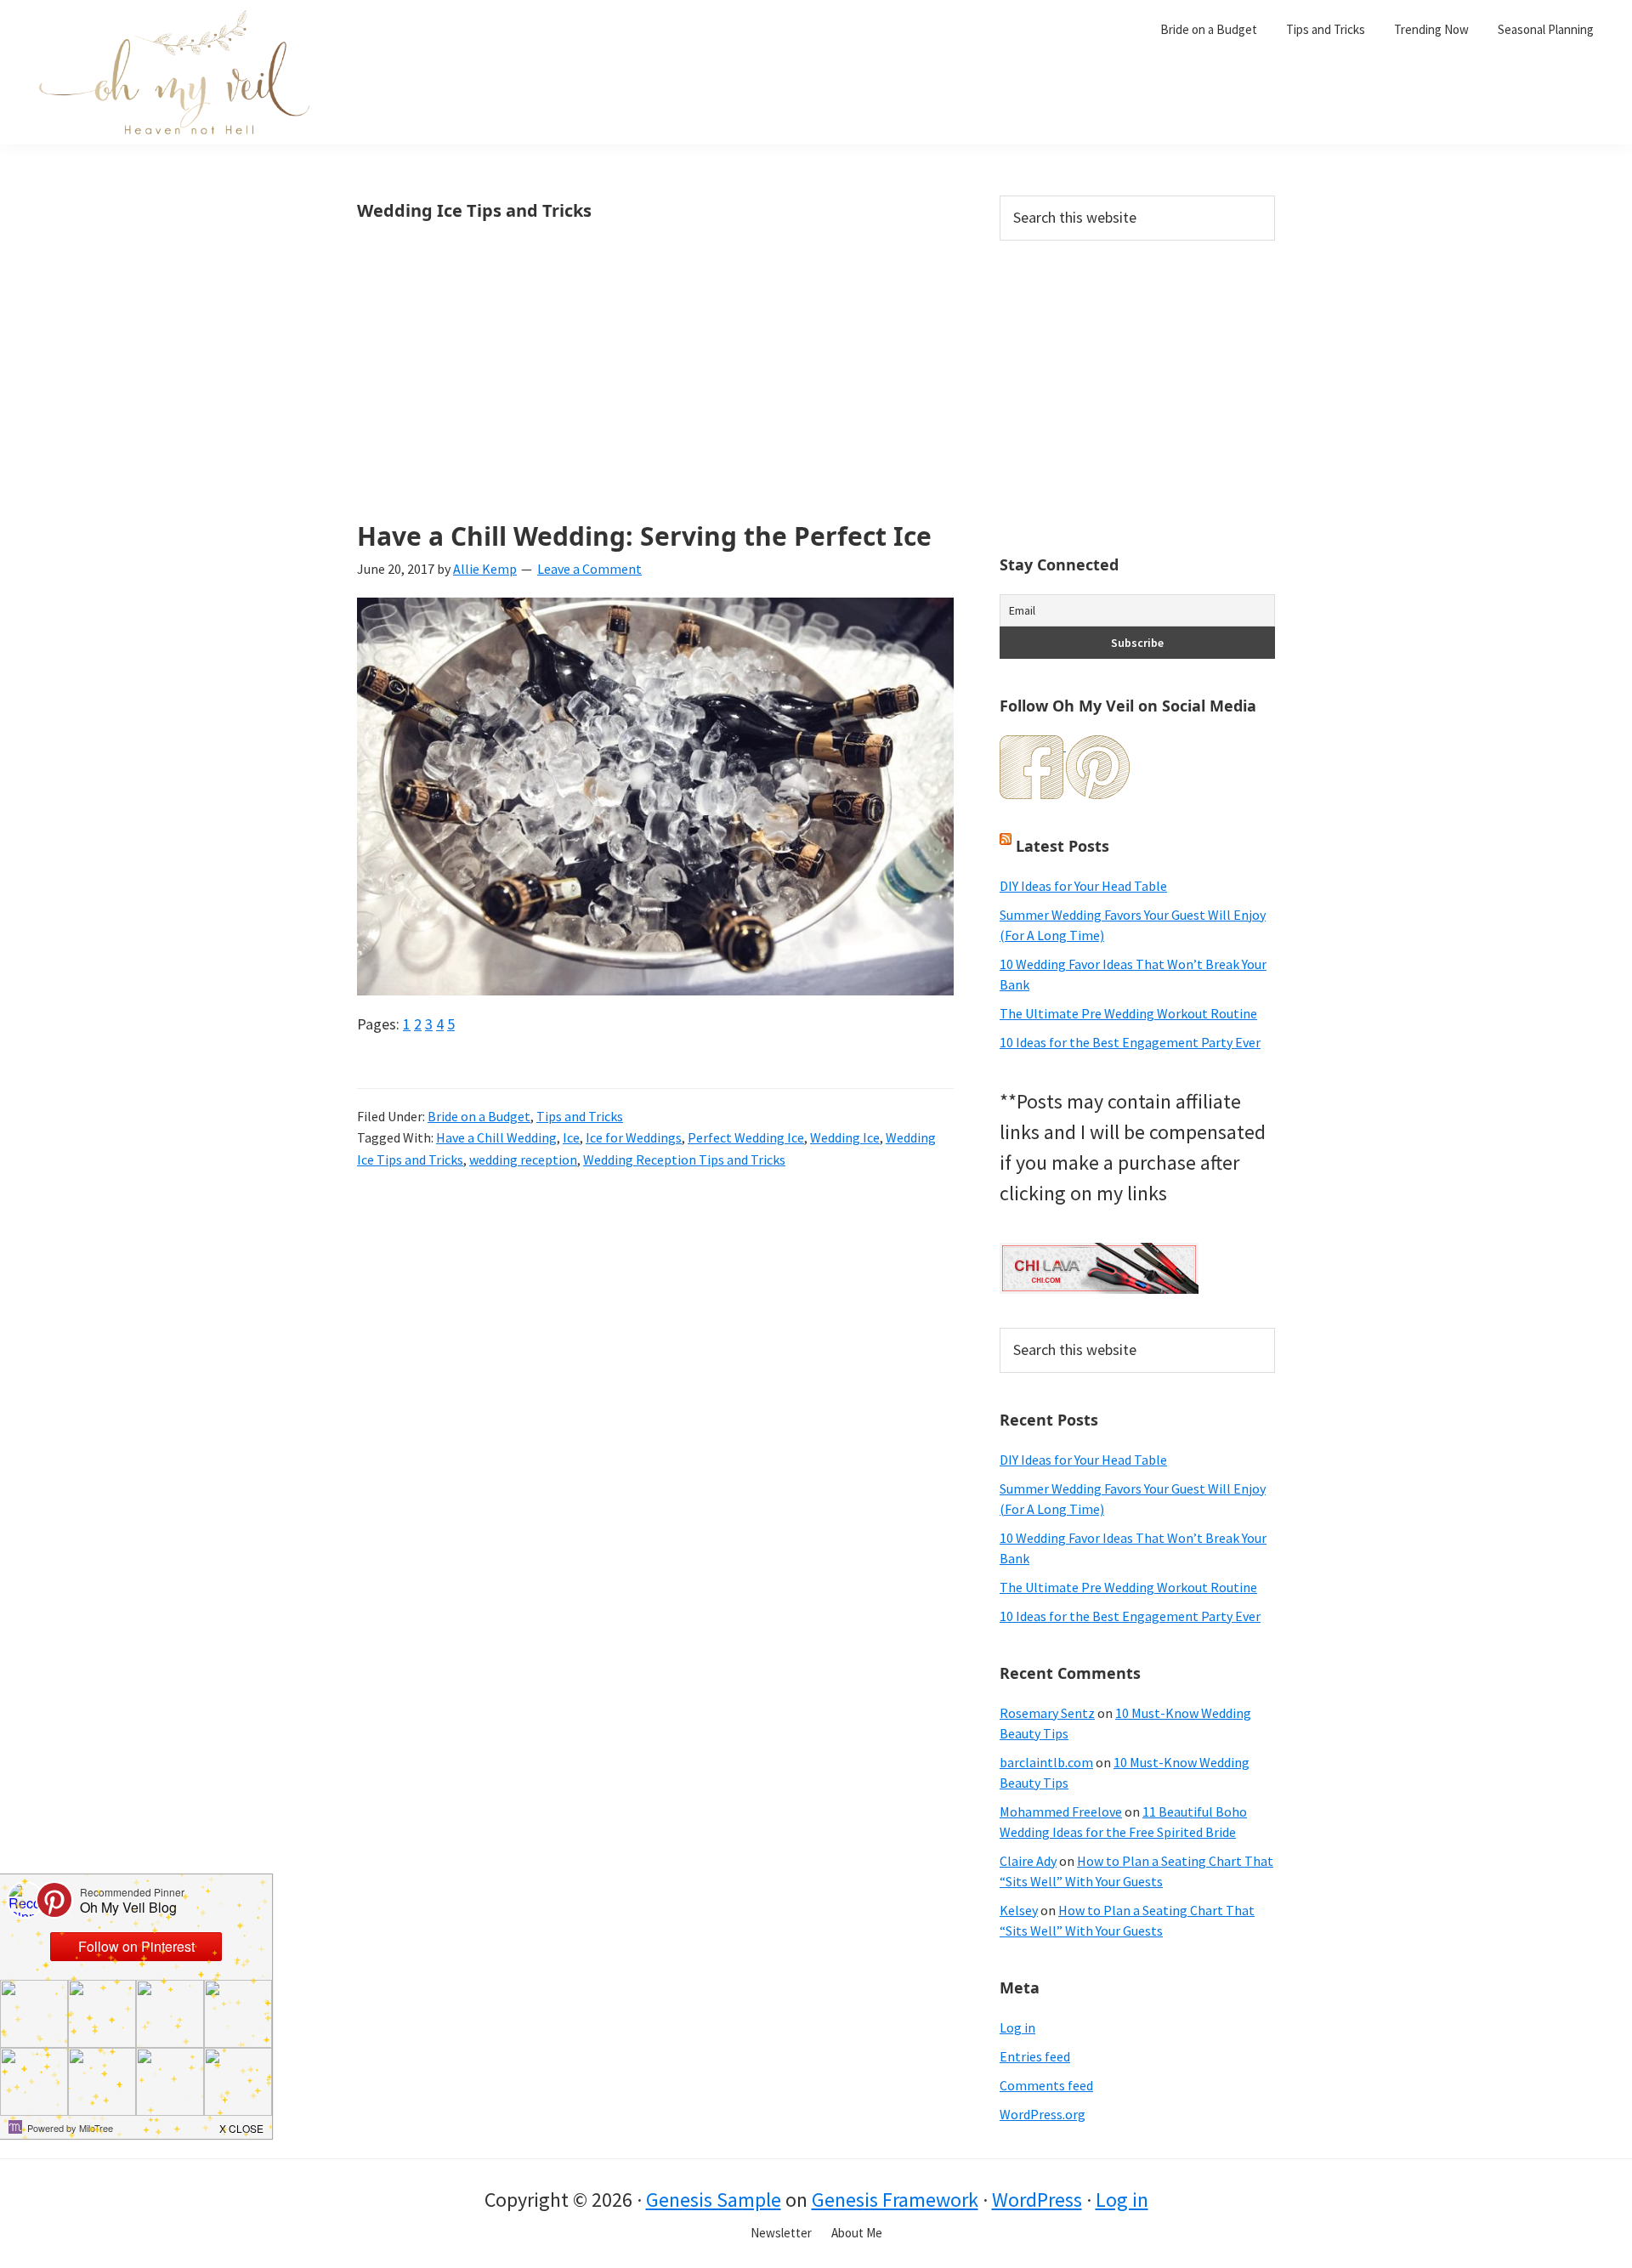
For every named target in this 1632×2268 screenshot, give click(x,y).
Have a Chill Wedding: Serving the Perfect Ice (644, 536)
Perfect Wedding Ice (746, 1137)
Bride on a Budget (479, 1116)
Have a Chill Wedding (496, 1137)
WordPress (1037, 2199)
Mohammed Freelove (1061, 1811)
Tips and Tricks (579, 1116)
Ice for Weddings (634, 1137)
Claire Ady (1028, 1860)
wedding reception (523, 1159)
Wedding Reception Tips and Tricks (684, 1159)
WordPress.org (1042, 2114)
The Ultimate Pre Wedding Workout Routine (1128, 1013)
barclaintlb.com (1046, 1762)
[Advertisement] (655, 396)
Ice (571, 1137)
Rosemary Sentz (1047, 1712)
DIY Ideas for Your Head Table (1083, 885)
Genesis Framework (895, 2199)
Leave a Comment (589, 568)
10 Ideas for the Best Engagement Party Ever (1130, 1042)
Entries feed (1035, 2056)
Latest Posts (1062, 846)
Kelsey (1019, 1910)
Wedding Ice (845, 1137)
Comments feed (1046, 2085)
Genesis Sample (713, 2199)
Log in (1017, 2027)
+--
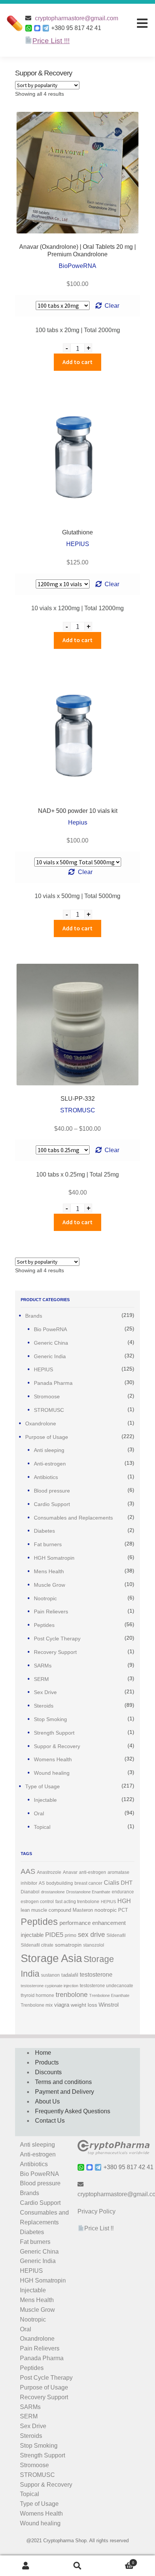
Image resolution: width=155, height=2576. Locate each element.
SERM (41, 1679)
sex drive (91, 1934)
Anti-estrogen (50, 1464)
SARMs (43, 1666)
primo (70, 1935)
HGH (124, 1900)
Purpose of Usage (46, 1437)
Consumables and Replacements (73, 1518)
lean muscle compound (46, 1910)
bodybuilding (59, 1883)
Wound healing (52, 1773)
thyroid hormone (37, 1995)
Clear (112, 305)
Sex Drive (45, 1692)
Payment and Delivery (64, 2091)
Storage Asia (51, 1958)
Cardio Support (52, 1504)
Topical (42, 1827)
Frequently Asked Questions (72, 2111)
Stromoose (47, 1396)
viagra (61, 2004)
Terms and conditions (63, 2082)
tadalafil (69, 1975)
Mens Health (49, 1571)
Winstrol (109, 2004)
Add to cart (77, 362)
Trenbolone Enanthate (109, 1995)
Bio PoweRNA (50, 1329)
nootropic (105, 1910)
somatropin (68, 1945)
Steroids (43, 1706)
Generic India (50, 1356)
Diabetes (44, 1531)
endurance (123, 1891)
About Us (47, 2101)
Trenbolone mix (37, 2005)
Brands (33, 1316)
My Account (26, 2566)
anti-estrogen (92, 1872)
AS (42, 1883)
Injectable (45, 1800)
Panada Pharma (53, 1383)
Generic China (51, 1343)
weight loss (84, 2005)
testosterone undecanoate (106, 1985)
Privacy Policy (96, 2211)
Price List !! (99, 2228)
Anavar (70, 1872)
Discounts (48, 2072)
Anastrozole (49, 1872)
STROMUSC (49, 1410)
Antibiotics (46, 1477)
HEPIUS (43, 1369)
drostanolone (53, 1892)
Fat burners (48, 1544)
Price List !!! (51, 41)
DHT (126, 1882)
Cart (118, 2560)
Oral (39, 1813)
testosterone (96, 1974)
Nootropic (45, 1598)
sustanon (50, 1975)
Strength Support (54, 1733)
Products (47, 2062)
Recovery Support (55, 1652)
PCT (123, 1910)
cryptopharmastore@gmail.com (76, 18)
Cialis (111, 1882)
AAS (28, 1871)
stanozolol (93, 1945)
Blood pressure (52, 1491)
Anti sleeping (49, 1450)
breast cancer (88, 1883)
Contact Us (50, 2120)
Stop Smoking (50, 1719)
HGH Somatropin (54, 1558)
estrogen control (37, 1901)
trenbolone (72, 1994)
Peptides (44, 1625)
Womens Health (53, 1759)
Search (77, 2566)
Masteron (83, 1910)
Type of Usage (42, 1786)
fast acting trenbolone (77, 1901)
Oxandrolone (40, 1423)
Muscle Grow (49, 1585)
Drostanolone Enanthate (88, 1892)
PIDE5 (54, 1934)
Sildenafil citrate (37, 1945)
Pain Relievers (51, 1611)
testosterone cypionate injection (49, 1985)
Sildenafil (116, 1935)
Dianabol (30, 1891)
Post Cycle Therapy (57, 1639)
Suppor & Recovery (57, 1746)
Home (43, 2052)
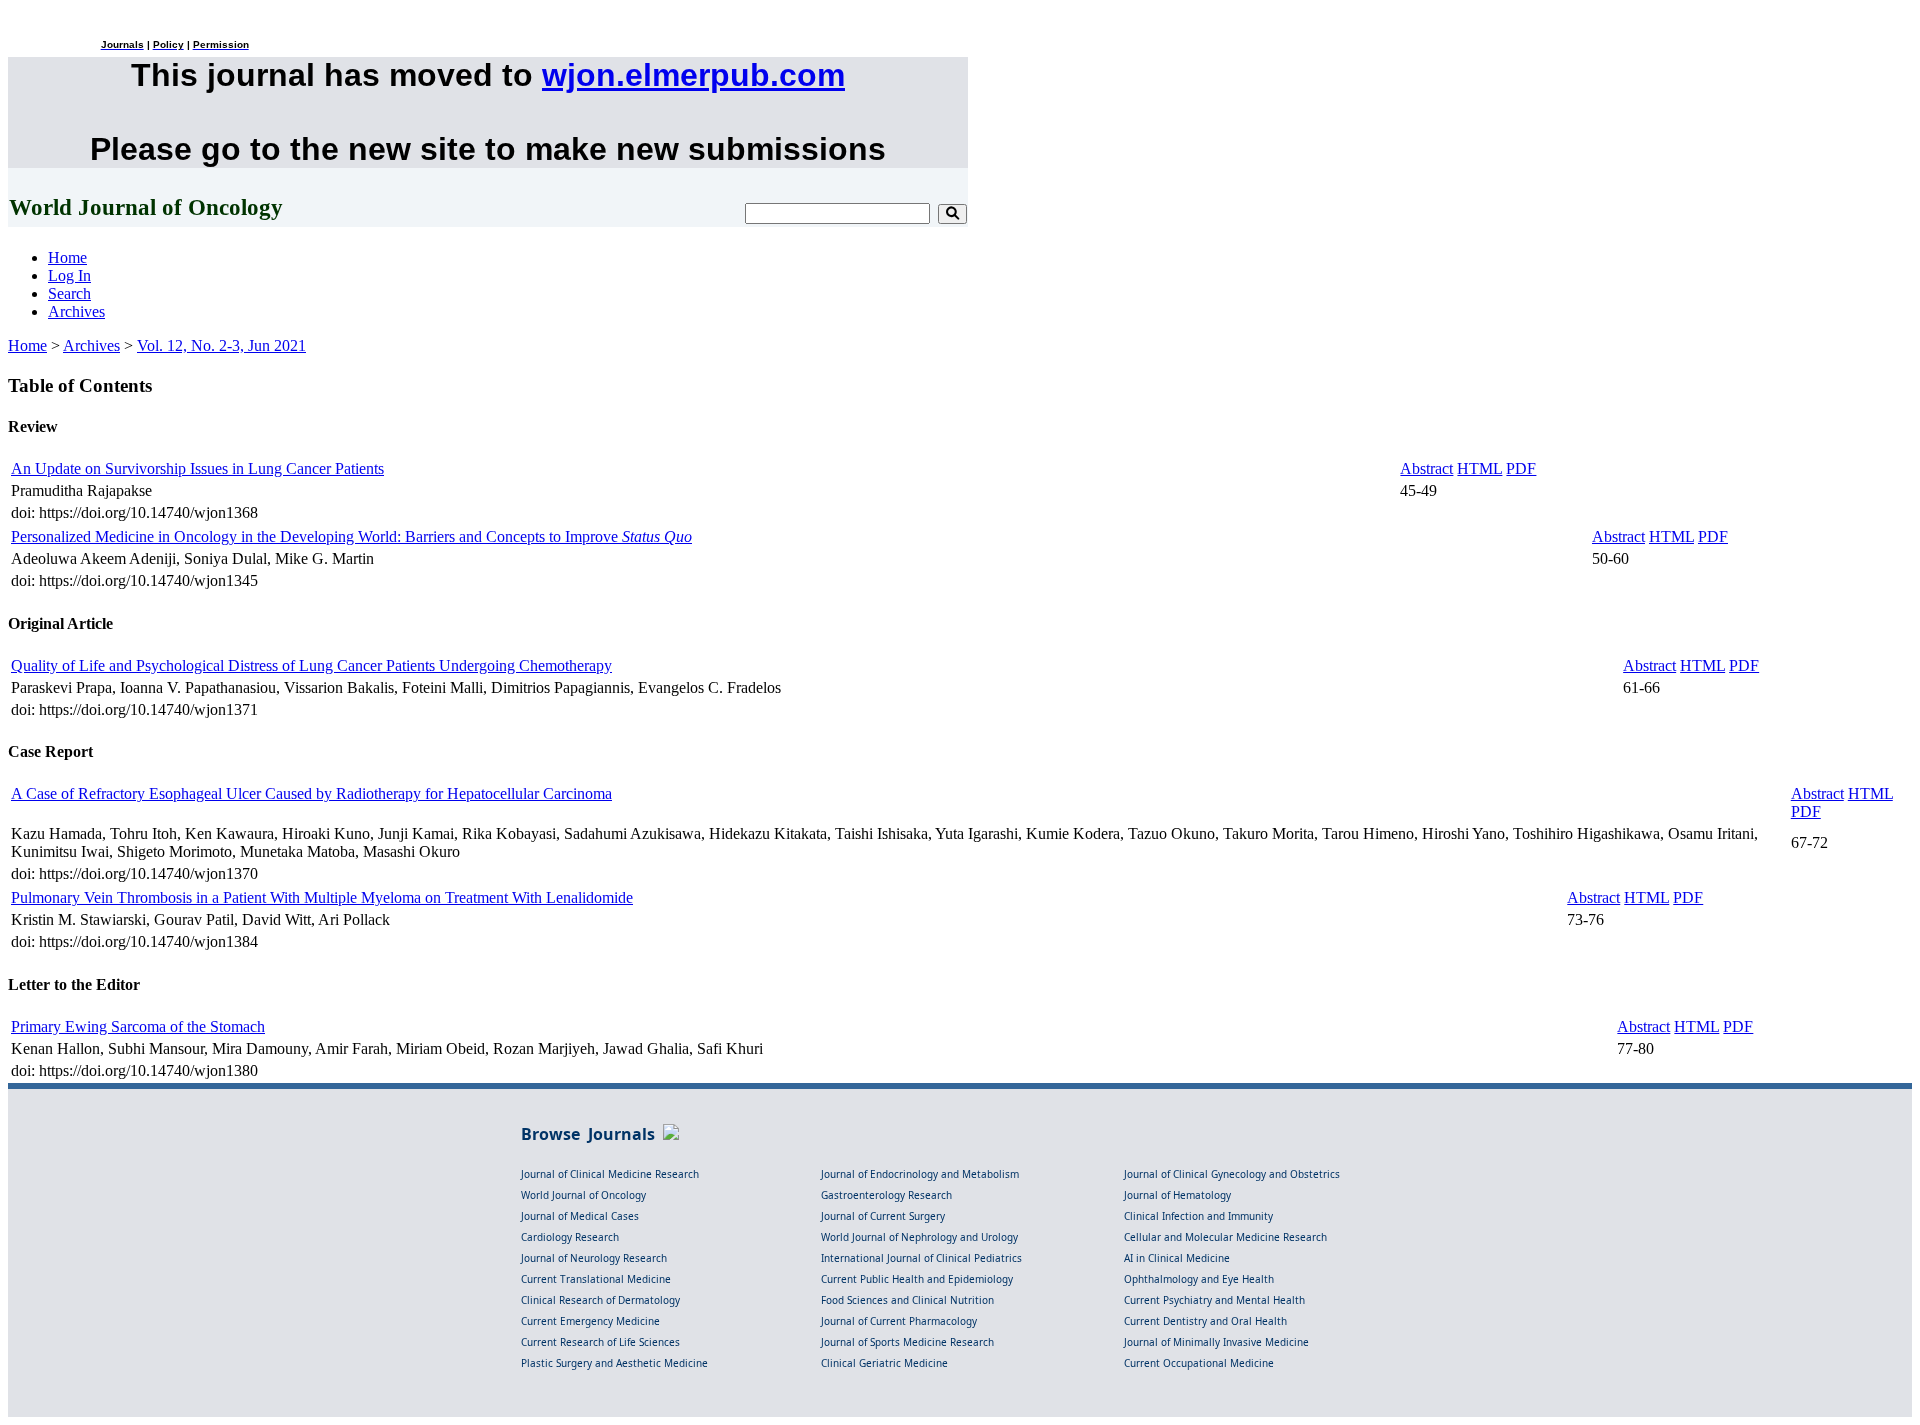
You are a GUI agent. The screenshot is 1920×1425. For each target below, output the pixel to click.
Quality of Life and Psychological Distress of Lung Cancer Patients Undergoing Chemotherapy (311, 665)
+--
What to produce: Your answer should consist only of the lines above between the line holding "primo (70, 1935)" and the line holding "Stop Smoking (50, 1719)", inclusive, each transcribed exactly.

The completed task:
primo (70, 1935)
HGH (124, 1900)
Purpose of Usage (46, 1437)
Consumables and Replacements (73, 1518)
lean muscle compound (46, 1910)
bodybuilding (59, 1883)
Wound healing (52, 1773)
thyroid hormone (37, 1995)
Clear (112, 305)
Sex Drive (45, 1692)
Payment and Delivery (64, 2091)
Storage Asia (51, 1958)
Cardio Support (52, 1504)
Topical (42, 1827)
Frequently Asked Questions (72, 2111)
Stromoose (47, 1396)
viagra (61, 2004)
Terms and conditions (63, 2082)
tadalafil (69, 1975)
Mens Health (49, 1571)
Winstrol (109, 2004)
Add to cart (77, 362)
Trenbolone Enanthate (109, 1995)
Bio PoweRNA (50, 1329)
nootropic (105, 1910)
somatropin (68, 1945)
Steroids (43, 1706)
Generic India (50, 1356)
Diabetes (44, 1531)
endurance (123, 1891)
About Us (47, 2101)
Trenbolone mix (37, 2005)
Brands (33, 1316)
My Account (26, 2566)
anti-estrogen (92, 1872)
AS (42, 1883)
Injectable (45, 1800)
Panada Pharma (53, 1383)
Generic China (51, 1343)
weight loss (84, 2005)
testosterone undecanoate (106, 1985)
Privacy Policy (96, 2211)
Price List !! (99, 2228)
Anavar (70, 1872)
Discounts (48, 2072)
Anastrozole (49, 1872)
STROMUSC (49, 1410)
Antibiotics (46, 1477)
HEPIUS (43, 1369)
drostanolone (53, 1892)
Fat burners (48, 1544)
Price List !!! (51, 41)
DHT (126, 1882)
Cart (118, 2560)
Oral (39, 1813)
testosterone (96, 1974)
Nootropic (45, 1598)
sustanon (50, 1975)
Strength Support (54, 1733)
Products (47, 2062)
Recovery Support (55, 1652)
PCT (123, 1910)
cryptopharmastore@gmail.com (76, 18)
Cialis (111, 1882)
AAS (28, 1871)
stanozolol (93, 1945)
Blood pressure (52, 1491)
Anti sleeping (49, 1450)
breast cancer (88, 1883)
Contact Us (50, 2120)
Stop Smoking (50, 1719)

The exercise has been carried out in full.